Stated goal 1: In the attorney profile, reproduce the passage starting at "Alec formerly worked" and ending at "Visible Alpha LLC.", swapping "account supervisor" for "creative director".
Stated goal 2:
Answer these questions using the attorney profile:
(a) Which firm initiative does Alec co-chair?
(b) For which judge did Alec serve as a law clerk?
(c) What entity's formation did the consortium's matter concern?
Stated goal 3: Write the next part of the attorney profile, picking up after its final sentence.

R. Alec Dawson counsels both private and publicly held companies in US and international transactional matters. He structures and negotiates mergers and acquisitions (M&A) and joint venture transactions for strategic and financial acquirers. With an extensive private equity and financial services client list, Alec advises on deals for clients that include Morgan Stanley, Wells Fargo, Jefferies, Third Point, Ares Capital, and Apollo Management. He co-chairs the firm’s financial services M&A initiative.
Alec provides his private equity clients with full spectrum representation, including advice in connection with leveraged acquisitions, exits, and material portfolio company legal issues. In financial services matters, he has experience navigating applicable regulatory approvals and requirements, including those imposed by BHCA and FINRA regulations, as well as related customer, employee, and third party contractual and consent issues.
Alec formerly worked as an account supervisor in the New York office of a US advertising agency. He also has been a law clerk for US District Judge Cameron Currie.
Mr. Dawson's recent significant representations include:
A consortium including BAML, Citi, Jefferies, Morgan Stanley and UBS in connection with the formation of Visible Alpha LLC.

Raw records:
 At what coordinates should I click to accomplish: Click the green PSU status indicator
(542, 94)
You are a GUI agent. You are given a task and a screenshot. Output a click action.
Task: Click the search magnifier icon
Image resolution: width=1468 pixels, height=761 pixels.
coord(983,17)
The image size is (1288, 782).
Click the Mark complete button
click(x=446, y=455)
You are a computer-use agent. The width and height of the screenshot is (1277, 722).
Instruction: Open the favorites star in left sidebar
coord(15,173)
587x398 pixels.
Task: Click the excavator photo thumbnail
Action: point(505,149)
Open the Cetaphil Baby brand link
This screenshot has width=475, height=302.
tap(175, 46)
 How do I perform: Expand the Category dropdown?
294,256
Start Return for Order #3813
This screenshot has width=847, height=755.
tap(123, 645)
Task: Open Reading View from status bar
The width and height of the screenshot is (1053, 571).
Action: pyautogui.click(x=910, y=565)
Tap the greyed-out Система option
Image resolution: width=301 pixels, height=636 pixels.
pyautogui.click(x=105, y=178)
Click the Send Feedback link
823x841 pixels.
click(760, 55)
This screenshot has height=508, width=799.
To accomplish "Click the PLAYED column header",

Output 1:
Alec formerly worked as an creative director in the New York office of a US advertising agency. He also has been a law clerk for US District Judge Cameron Currie.
Mr. Dawson's recent significant representations include:
A consortium including BAML, Citi, Jefferies, Morgan Stanley and UBS in connection with the formation of Visible Alpha LLC.

Output 2:
(a) The firm's financial services M&A initiative.
(b) US District Judge Cameron Currie.
(c) Visible Alpha LLC.

Output 3:
Morgan Lewis in connection with its 2014 Transaction with Bingham McCutchen and its 2015 Transaction with Stamford Law.
Ares Capital in connection with the sale of its Orion portfolio company.
Jefferies in its $10 billion merger of equals with Leucadia National Corporation.
Wells Fargo Securities in its acquisition of Merlin Securities, LLC.
A group of brokers, including BofA Merrill Lynch, Barclays Capital, Citi, Credit Suisse, Deutsche Bank, Goldman Sachs, J.P. Morgan, and Morgan Stanley, in connection with the launch of Markit Commission Manager, a new commission management platform.
Jefferies in its $438 million acquisition of Prudential Bache's Global Commodities Group.
Jefferies in the formation of Jefferies Loancore, a $600 million joint venture with GIC.
Apollo Management in its acquisition of Sprouts Farmers Market.
Third Point as the lead investor in a $200 million preferred stock private placement for Social Finance
Transforce in its $248 million acquisition of Dynamexdd.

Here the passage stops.